Schedule drift is invisible until the SLA is already blown
Your dataset is configured to refresh at 06:00. The refresh completes at 06:14 on Monday. By Wednesday it finishes at 06:47. By Friday it runs until 07:15, and the report your finance team opens at 07:00 has been showing stale data for three days. No alert has fired. Every refresh succeeded.
Schedule drift happens when refresh duration grows gradually — model complexity increases, data volumes grow, upstream queries slow down as tables get larger. The failure is invisible because it's incremental. No single day crosses an obvious threshold. The drift accumulates until it crosses the business SLA.

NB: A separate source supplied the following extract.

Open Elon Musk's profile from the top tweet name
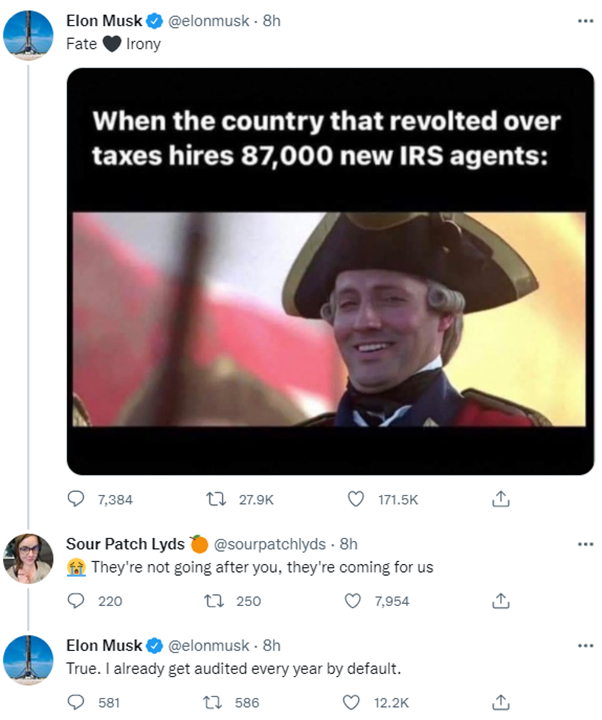 pos(104,21)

Detecting drift requires tracking refresh duration over time and alerting on trend, not just on individual values. A single refresh that takes 75 minutes isn't an anomaly if previous refreshes averaged 70 minutes. A refresh that takes 75 minutes when the six-week average was 15 minutes is. The signal is deviation from historical baseline, not deviation from an arbitrary maximum.
Stale data: when the source fails and the refresh doesn't notice
The most difficult failure mode to detect: the refresh succeeds, the row count looks correct, the schema is unchanged — but the data is from two days ago. This happens when the source system stops updating while the pipeline continues running. The pipeline copies the same data it copied yesterday. The refresh loads it without error. The timestamp column that would reveal the problem is hidden in the raw table that nobody has looked at.

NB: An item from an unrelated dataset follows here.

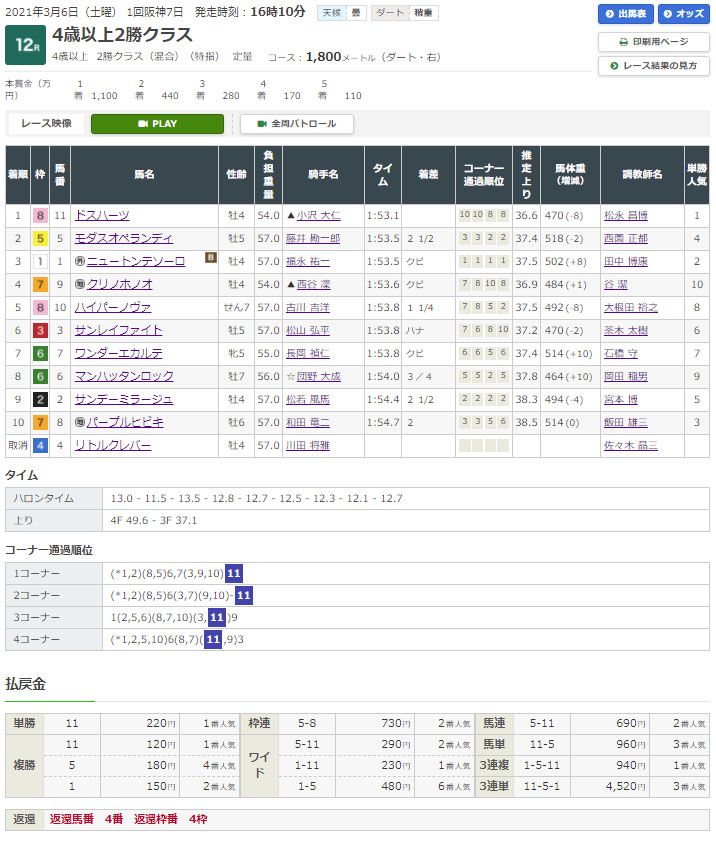716x842 pixels.
Task: Click the pink frame 8 badge for ドスハーツ
Action: point(39,215)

Detecting stale data requires a watermark check: read the maximum value of the date or timestamp column that should reflect the most recent data, and compare it against the current time. If your daily sales dataset refreshes at 06:00 and the maximum transaction date is yesterday at noon, the data is already eighteen hours old before your users open the report.
The watermark check adds one query to your monitoring stack and catches the failure class that all other signals miss. Combined with refresh status, schema change detection, and volume monitoring, it closes the four most common paths to silent data failure.

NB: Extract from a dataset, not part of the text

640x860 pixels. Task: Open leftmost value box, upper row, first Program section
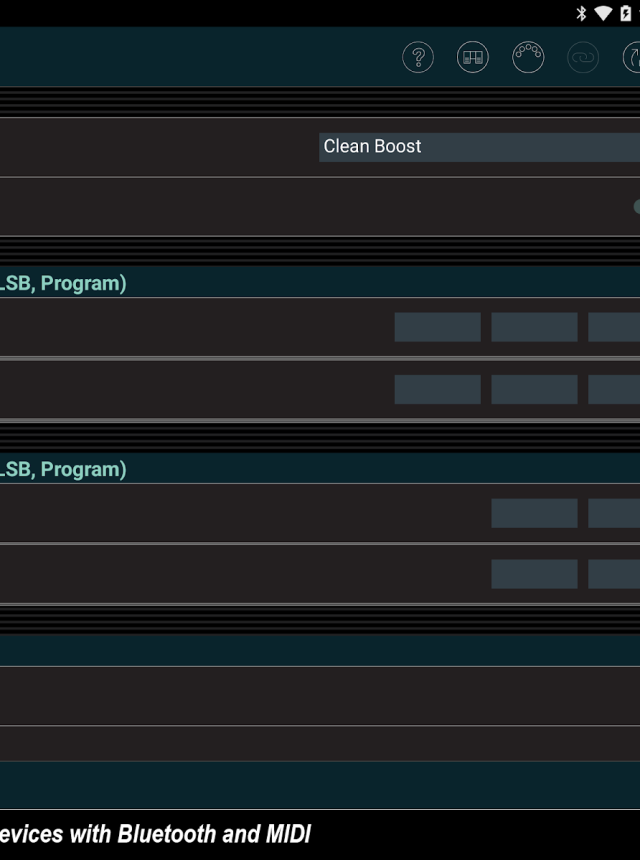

Four signals give you a complete picture. Refresh status alone gives you one quarter of it.
Refresh status, schema change detection, volume monitoring, and watermark checks address different failure modes, and they can each fire independently. A refresh can succeed (status green) while loading a reduced row count (volume anomaly). A schema change can pass undetected while the watermark looks healthy. Stale data can coexist with a perfect row count.
The four checks are lightweight to implement separately. Combined, they give you the complete picture of whether a dataset is healthy — not just whether the loader ran without an error. For most Power BI environments, implementing these four checks against the REST API and a configured data source is a day of engineering work. The alternative is discovering problems from your users.